2. For those 148 children where one of the two samples was negative, labelling these 148 samples as ‘false negative’ is incorrect. While labelling a sample as false negative there is always a reference. These 148 samples can be labelled as false negative only when there is a superior method than the method in question to show that these 148 samples actually had the virus that was not grown by the candidate method. It is incorrect to label one of the stool samples as ‘false negative’ by retrospectively considering the virological status of child (which is based on any of the stool samples being positive). For any analysis of the performance of a diagnostic test the units of study/analysis must remain the same i.e. both the test result and the disease status have to be on the same unit of study.
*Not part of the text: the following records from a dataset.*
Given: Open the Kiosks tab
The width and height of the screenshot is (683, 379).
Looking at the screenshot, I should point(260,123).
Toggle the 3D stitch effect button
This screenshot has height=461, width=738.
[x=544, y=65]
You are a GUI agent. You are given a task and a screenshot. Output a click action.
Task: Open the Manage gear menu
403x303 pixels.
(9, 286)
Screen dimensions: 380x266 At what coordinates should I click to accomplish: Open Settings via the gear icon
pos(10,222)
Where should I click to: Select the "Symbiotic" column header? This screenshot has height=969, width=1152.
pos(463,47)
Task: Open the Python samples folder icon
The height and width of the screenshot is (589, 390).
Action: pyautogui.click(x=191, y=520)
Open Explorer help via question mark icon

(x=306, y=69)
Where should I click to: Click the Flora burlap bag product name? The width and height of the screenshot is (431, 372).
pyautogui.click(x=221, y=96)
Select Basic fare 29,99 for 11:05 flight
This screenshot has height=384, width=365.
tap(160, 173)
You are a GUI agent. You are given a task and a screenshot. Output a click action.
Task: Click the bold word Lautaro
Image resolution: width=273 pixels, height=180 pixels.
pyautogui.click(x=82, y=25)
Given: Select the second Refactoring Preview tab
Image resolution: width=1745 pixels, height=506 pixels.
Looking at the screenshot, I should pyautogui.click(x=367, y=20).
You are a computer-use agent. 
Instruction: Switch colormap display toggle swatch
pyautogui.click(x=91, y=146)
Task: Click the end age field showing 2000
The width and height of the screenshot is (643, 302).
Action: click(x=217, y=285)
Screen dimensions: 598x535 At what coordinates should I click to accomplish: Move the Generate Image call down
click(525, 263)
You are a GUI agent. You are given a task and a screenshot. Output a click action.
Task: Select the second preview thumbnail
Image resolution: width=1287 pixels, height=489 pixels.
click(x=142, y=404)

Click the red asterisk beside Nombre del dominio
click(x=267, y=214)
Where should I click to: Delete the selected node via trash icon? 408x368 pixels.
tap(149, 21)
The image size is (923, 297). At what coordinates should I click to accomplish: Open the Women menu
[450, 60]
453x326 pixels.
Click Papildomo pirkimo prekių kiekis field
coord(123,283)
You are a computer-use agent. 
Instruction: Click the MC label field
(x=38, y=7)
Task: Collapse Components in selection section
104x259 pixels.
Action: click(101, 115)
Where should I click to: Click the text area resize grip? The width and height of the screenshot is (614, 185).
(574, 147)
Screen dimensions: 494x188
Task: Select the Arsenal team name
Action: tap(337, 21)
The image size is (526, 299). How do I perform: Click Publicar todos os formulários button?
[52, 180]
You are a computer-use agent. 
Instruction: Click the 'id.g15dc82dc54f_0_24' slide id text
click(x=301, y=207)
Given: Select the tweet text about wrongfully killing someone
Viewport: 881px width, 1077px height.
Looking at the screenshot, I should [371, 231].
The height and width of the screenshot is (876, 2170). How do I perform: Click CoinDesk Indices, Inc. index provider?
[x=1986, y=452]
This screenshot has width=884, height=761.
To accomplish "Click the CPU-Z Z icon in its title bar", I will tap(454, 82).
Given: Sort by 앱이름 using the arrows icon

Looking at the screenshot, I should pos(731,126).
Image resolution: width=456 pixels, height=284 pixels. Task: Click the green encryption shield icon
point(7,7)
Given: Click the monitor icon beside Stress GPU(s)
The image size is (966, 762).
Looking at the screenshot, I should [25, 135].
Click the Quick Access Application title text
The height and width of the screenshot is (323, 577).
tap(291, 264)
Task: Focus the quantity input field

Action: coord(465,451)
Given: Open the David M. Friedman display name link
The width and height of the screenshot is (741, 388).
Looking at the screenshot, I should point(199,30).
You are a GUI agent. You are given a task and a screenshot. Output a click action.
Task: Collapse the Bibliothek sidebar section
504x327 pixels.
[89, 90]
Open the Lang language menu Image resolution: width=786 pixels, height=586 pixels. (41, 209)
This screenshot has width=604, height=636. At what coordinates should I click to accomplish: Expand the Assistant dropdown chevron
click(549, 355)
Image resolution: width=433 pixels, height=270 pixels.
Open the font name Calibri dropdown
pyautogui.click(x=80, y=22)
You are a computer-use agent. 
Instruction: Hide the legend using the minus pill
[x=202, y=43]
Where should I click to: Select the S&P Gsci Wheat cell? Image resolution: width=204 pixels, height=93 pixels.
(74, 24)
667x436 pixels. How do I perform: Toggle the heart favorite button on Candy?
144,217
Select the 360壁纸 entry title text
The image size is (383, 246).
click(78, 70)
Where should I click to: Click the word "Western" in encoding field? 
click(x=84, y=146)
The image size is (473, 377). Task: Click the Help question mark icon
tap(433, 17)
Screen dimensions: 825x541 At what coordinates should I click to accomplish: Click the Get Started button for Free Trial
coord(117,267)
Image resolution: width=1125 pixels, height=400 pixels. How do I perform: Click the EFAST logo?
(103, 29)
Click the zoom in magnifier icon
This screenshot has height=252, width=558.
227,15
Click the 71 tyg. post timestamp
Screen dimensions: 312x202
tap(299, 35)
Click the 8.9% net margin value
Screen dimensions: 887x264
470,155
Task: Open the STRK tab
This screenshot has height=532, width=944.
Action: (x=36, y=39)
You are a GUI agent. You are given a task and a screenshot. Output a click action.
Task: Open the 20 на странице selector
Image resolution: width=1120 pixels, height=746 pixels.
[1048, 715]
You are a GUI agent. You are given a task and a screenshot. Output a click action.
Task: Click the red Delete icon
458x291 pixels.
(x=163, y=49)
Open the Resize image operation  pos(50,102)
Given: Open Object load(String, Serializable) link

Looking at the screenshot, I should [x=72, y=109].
In this case, there are two units (child and the stool sample) and the authors have used these two units interchangeably. While labelling a stool sample as false negative they have compared the growth of virus at the stool level in the second sample and the true disease status at the child level. Two stool samples are sent for the culture of polio virus to increase the sensitivity of the test. Other examples of similar approach are: sputum testing in RNTCP and stool examinations to diagnose worm infestation. In the two-by-two analysis, for sensitivity and specificity all four cells, including the one which includes disease negative and test negative subjects/samples, should be consi-dered(3). The authors have not included ‘both negatives’ (24,771 cases); the probability estimates would therefore be biased upwards with compromised validity.

3. The authors have retrospectively computed ‘two’ sensitivity figures–one, if a single sample was received and another, if two samples are received. However, it is not feasible to estimate the sensitivity of the yield of polio virus from the stool collected during AFP surveillance in its current form because no gold standard is used for the purpose. Proxy markers like enterovirus isolation rates indicate well functioning surveillance system.